Not happy. Emotional. Angry, upset, feeling abandoned. I went to my sister S's Facebook today and discovered that I could see absolutely nothing but photographs. No status updates, no wall posts... NOTHING. I don't think it's an accident, either. It's too specific, what I can see and what I can't. Plus I can think of a few reasons which in her mind may all have added together and made her decide she didn't want me to see almost all her Facebook page.

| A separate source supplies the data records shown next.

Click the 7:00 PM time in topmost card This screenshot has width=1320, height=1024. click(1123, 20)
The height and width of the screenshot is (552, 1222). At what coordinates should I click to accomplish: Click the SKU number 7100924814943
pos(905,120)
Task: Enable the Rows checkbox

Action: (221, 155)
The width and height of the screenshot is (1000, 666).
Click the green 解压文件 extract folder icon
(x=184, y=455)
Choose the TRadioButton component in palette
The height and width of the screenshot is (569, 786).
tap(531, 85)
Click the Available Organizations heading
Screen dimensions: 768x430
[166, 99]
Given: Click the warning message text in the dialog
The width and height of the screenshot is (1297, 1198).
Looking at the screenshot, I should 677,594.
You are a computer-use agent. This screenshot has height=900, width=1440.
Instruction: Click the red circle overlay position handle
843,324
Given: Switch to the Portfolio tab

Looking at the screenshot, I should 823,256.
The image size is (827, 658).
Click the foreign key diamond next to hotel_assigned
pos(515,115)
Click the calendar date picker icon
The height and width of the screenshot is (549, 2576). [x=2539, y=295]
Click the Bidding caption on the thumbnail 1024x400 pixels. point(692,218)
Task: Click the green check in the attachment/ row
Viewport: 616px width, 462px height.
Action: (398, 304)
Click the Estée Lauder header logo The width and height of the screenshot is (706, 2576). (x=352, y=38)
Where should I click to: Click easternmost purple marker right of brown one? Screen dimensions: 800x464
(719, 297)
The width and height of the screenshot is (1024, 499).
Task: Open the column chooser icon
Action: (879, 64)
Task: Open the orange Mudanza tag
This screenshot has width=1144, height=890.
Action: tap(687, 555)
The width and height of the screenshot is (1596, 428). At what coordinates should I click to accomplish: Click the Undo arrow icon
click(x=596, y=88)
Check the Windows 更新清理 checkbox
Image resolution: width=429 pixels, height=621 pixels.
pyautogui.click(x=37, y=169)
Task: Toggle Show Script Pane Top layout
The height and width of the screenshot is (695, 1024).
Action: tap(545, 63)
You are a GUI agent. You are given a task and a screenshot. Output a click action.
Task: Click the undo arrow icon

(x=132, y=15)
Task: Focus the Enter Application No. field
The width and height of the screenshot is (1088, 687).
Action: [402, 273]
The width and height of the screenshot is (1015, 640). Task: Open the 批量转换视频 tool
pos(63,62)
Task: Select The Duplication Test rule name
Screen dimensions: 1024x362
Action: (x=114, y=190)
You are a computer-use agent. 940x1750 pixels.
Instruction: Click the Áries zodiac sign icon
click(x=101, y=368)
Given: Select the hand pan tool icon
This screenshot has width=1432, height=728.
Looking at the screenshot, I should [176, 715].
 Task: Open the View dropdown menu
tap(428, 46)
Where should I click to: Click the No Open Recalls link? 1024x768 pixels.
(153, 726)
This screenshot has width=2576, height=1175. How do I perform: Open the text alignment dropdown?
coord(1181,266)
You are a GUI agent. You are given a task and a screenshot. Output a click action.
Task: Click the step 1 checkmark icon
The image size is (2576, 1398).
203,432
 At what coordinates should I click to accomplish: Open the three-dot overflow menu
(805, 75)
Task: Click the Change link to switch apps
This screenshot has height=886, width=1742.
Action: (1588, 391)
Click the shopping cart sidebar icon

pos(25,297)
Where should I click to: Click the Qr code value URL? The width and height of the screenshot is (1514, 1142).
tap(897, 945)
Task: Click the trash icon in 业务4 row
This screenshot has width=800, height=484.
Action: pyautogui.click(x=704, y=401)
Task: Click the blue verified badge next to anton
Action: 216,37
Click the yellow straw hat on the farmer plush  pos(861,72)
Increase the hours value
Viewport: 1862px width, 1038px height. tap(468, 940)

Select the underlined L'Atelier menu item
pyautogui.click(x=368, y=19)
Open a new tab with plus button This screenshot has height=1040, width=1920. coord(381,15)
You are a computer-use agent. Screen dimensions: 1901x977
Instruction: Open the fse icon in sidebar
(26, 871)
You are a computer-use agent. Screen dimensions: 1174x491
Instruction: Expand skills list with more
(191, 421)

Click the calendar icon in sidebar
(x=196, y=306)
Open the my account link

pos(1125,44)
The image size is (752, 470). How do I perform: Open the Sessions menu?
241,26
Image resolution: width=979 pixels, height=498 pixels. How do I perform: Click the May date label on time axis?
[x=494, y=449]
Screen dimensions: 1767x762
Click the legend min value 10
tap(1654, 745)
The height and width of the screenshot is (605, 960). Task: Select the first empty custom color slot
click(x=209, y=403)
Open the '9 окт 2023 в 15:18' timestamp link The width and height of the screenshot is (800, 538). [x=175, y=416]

So... yeah. Now I think she hates me, is pissed, and probably thinks I'm selfish and all that bullshit again. We fought during the time of my last hospitalization via text (she thought everyone "coddled" me in hospital, and if I was "going to end up there so often" I needed to just accept what they give me in terms of food and beverage, and other such shit), but Christmas Eve and Day seemed fine and so I thought things were fine. But I couldn't go to our usual Boxing Day gathering with Mom's relatives because I had been so stressed out by the last two days that another 6+ hours surrounded by people and noose would have driven me over the edge in terms of overwhelming stimuli and socialization. It is quite possible that she thought this was me being selfish again (aka being lazy and not going when I was quite capable of going, and should have because Aunt J would have wanted to see me and she just had surgery, and everyone else wanted to see me, and blah blah blah). She never bothers to ask about these sorts of things... she just assumes, then acts on her assumptions. She has done this on many occasions before.

She also knows, because I was actually honest with her and told her, that she could see everything on my FB except my personalstuff filter. I told her I wouldn't be putting her on the filter, but I did tell her the general gist of what I write in the filter. That could be factoring in as well. At this point, I honestly have no clue. I sent her an FB message asking why she blocked me from almost everything, but she hasn't responded yet.

Okay, I disappeared from this entry for a little while, and once I looked at my own Restricted filter... I realized that that's what she's put me on. WHY, I have no idea. I don't know what I did to warrant being put in her fucking RESTRICTED filter. But that little snotrag can feel the wrath, because she's now on MY restricted list, and so are my parents and her boyfriend. FUCK THEM ALL.

I'm so tired of having this family. I honestly think I would have abandoned them all a long time ago, aside from my sister T, except my parents do help me out with material things, and the contact is limited enough that I can handle it. S and I are either friends or in a massive fight, and I'm fucking sick of her shit. She can SUCK MY FUCKING COCK. And, no, I do not care that I don't have a cock.

Yeah. ANGER ANGER ANGER. But anger because I'm hurt, and it's easier to feel angry than hurt. I know this. But I think she deserves my anger, so right now she's getting it (although she doesn't know it). I assure you, I will probably be as diplomatic as possible IF she actually responds to my message. If she doesn't, I will text her. Or call her. Or call the parents, if she still refuses to talk to me. I will find out why she's pulling this asinine passive-aggressive bullshit. [Yes, I realize I became passive-aggressive back. But I can't let her see my shit if she's not letting me see hers. It has to go both ways. It's not fair if she gets to see my entire FB life, aside from a very few statuses and graphics, and I see squat of hers.]

1 comment:

  1. Dont worry about filtering... This is your blog after all. I would be P.O.'d too. Just remember to take care of yourself.